Esta filosofía estética, construida de un modo sumamente personal y extensible a una gran cantidad de problemas que en términos políticos trascienden el mundo del cine, cede a los pliegues el amague plural de una serie interminable de desencadenamientos. De ahí que Laura los lea en calidad de pequeñas arrugas plásticas que preceden a las formas cosificadas, flotan en la vaga atmósfera de las sensaciones y no calzan bien en la redondez viril de las épocas.

Es cierto que los pliegues configuran una fórmula ya apuntada tempranamente por Nietzsche, Benjamin, Warburg, Bergson o Deleuze, tal como la autora lo asume en las primeras páginas del libro, solo que en este caso apuntan a otros propósitos. Por ejemplo, el de despedazar la historia, sí, pero no apelando a cosas tan abstractas como podrían ser el carácter destructivo o las pesquisas enloquecidas de las correspondencias interminables, sino a la sencillez de quien deja que se filtren por las ventanas de lo ya narrado las potencias casi invisibles de un aire destituyente.
Este aire no tiene un destino, no apunta a una actividad finalizada ni ejerce, por lo mismo, ninguna violencia contra la historia; admite respiraciones en el mar de las óperas bufas, en las gracias de las escenas malogradas, en el oscuro humorismo que libera los hechos de su esclavitud en la sincronía. Es un despedazamiento pasivo, lento y sutil, que enfocado desde este libro ayuda a entender lo tímidas y minuciosas que suelen ser las revueltas de la multiplicidad.
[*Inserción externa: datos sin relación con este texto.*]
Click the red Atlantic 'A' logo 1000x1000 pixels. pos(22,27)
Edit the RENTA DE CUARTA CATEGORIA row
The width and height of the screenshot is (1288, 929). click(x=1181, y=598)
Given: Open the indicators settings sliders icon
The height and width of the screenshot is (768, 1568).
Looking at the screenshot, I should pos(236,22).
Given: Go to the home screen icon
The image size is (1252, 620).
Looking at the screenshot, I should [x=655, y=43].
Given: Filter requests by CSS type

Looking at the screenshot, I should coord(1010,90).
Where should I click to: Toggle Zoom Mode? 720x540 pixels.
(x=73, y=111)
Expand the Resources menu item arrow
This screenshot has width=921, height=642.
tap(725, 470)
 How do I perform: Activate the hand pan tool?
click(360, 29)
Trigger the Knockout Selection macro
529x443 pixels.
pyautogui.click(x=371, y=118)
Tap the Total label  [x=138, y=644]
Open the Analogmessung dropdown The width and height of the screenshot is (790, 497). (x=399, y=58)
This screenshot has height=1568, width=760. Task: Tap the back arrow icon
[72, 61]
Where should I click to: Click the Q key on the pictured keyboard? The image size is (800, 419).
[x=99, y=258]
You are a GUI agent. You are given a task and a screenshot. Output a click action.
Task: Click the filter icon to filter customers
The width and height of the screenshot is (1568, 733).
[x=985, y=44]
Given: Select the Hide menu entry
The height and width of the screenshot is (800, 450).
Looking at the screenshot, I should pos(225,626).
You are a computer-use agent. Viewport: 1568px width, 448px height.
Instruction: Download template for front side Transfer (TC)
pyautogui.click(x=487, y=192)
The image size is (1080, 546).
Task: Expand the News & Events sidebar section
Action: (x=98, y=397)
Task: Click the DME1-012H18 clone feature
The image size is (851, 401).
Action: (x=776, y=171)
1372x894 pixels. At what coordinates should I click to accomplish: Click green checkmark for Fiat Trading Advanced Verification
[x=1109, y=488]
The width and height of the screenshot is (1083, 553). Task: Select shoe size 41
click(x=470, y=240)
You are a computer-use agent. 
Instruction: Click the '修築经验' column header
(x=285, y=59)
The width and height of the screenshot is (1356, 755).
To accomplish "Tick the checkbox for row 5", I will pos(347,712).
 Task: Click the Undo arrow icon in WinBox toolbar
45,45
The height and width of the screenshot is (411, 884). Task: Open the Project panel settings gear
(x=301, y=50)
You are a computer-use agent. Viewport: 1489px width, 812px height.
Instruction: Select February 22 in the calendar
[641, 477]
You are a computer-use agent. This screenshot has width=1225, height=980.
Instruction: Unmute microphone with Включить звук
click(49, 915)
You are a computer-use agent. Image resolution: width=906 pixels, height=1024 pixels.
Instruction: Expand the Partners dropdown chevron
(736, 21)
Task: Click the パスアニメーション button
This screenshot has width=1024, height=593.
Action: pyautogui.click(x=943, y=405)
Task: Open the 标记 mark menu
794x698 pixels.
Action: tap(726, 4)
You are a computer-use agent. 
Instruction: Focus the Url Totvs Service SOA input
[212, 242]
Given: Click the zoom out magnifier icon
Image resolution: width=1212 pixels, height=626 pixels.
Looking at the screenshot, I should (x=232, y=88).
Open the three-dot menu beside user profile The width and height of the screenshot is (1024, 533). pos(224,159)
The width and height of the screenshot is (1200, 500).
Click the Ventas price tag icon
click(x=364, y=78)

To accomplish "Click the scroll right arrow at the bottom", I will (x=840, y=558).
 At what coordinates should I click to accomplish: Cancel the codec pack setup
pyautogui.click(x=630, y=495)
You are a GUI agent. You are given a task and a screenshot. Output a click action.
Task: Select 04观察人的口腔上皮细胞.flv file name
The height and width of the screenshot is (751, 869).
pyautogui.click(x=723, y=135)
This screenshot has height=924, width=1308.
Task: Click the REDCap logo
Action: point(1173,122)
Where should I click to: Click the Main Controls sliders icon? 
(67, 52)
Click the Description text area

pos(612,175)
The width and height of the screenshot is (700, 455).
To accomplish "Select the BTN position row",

En realidad son sigilosas, porque se agazapan en la noche de los acontecimientos, desde donde los detalles más nimios irrumpen con las sordinas de una depredación gótica, lejos ya a estas alturas del “viejo topo” al que Marx confiaba la demolición ciega de los cimientos del mundo.
El efecto de esta depredación es la unidad de la realidad licuada en todas sus restas, que son a la vez todas sus posibilidades. Las pelucas mal colocadas o las caras de los indios pintadas con colores desacertados en la película de Martel, las ficciones alucinadas que rellenan los vacíos de los sucesos no relatados en Niles Atallah, el capitán danés que pierde el idioma rural en sus derivas por la Patagonia en Jauja o la documentación híbrida de Ignacio Agüero en su versión libre de la Araucanía (Notas para una película); en fin, gestos imprevisibles, modismos a contramano, costumbrismos dislocados, palabras extraviadas, locuciones que se interrumpen, etcétera. Todo esto le es útil a Laura Lattanzi, en este formidable ensayo, para retomar lo que la imagen rechaza y hacerlo ingresar una vez más al plano que lo descuenta.
Lo que la ficción realiza en las fosas del contrapunto entre la insensibilidad histórica y las existencias amordazadas, se presenta en este escrito como la única política que realmente existe. Y es cierto, así es, como también es cierto que el mundo puede siempre recomenzar.
Una versión de este texto fue leído en la presentación de El cine en los pliegues de la historia, que tuvo lugar el 4 de septiembre de 2025 en el Bar Cerros de Chena.